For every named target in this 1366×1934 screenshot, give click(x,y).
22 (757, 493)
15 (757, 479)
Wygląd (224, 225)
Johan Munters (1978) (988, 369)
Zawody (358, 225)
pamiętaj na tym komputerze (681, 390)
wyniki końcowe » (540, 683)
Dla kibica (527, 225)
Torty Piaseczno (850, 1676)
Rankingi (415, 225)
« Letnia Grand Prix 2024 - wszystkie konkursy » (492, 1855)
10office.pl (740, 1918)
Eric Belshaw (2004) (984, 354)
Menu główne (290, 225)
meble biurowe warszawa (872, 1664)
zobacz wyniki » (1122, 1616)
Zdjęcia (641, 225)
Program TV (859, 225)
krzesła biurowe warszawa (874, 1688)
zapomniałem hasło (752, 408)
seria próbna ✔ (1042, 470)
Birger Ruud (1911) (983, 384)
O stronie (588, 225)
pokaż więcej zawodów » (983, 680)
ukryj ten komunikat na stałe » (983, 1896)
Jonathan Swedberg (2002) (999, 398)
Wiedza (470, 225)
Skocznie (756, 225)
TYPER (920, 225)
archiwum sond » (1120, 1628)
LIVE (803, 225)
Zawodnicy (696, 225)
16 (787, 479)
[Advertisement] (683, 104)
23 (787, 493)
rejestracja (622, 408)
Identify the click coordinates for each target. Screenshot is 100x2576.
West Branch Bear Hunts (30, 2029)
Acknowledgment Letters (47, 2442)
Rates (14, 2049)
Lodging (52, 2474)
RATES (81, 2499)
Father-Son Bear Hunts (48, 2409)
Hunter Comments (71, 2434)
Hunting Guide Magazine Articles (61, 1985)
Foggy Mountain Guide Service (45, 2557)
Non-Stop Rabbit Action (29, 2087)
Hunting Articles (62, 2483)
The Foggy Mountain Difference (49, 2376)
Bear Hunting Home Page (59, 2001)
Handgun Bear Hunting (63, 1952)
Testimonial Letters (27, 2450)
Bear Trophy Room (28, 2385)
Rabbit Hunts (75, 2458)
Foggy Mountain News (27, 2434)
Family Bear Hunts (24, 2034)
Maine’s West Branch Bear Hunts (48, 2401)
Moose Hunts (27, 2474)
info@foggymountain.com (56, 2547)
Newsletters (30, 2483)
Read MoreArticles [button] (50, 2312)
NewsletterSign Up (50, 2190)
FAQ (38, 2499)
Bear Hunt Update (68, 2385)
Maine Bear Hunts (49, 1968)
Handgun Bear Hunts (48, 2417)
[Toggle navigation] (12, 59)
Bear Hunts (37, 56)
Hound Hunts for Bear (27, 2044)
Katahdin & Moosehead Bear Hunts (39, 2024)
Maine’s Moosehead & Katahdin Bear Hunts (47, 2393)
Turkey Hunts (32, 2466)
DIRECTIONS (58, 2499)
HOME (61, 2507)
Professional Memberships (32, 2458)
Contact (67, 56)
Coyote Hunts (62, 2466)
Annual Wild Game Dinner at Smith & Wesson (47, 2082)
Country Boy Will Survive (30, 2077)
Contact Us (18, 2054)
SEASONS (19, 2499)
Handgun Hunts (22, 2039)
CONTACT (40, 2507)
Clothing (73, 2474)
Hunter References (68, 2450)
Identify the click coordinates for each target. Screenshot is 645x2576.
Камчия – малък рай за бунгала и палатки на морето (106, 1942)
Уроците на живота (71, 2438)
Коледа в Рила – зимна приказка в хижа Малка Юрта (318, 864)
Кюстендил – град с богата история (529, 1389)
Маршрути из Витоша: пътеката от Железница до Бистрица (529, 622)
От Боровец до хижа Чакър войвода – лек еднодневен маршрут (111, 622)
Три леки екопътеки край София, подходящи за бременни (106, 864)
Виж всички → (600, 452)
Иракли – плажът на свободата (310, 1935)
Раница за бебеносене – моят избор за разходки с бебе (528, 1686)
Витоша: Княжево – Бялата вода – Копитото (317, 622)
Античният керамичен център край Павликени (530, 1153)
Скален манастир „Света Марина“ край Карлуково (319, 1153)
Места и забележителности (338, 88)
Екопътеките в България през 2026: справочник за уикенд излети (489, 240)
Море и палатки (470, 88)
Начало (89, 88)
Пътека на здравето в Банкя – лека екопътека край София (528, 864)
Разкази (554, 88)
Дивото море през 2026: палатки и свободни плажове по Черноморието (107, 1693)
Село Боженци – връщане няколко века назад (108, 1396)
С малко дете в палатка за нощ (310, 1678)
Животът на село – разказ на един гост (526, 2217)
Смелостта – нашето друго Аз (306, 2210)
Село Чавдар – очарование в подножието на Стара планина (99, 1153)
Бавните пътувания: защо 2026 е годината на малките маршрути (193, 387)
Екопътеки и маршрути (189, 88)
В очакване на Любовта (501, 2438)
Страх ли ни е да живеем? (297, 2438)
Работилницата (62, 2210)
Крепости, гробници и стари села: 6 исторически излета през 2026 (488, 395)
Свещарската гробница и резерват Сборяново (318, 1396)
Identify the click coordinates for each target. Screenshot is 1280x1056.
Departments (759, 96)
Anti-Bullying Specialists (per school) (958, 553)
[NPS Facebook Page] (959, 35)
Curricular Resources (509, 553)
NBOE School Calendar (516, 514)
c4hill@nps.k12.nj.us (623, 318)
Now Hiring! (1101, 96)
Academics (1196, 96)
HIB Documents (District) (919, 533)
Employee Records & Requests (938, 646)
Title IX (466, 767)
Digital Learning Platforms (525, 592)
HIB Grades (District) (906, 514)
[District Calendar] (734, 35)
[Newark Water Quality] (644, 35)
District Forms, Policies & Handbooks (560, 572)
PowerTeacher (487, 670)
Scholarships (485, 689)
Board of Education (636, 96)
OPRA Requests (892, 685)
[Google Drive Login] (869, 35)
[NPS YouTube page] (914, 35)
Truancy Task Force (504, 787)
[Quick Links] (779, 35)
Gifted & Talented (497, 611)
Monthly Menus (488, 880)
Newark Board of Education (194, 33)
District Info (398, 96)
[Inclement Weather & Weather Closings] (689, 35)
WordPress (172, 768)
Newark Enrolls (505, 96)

+++

WHAT TO PRODUCE:
Copy out every line of the data where the word "target" occurs.

TASK RESULT:
For every named target in this 1366×1934 screenshot, give click(x,y).
Identify the click coordinates for each target. Screenshot is 100x2576.
Identify the click coordinates for each target. Screenshot is 645x2576.
Identify the click coordinates for each target. Screenshot is 1280x1056.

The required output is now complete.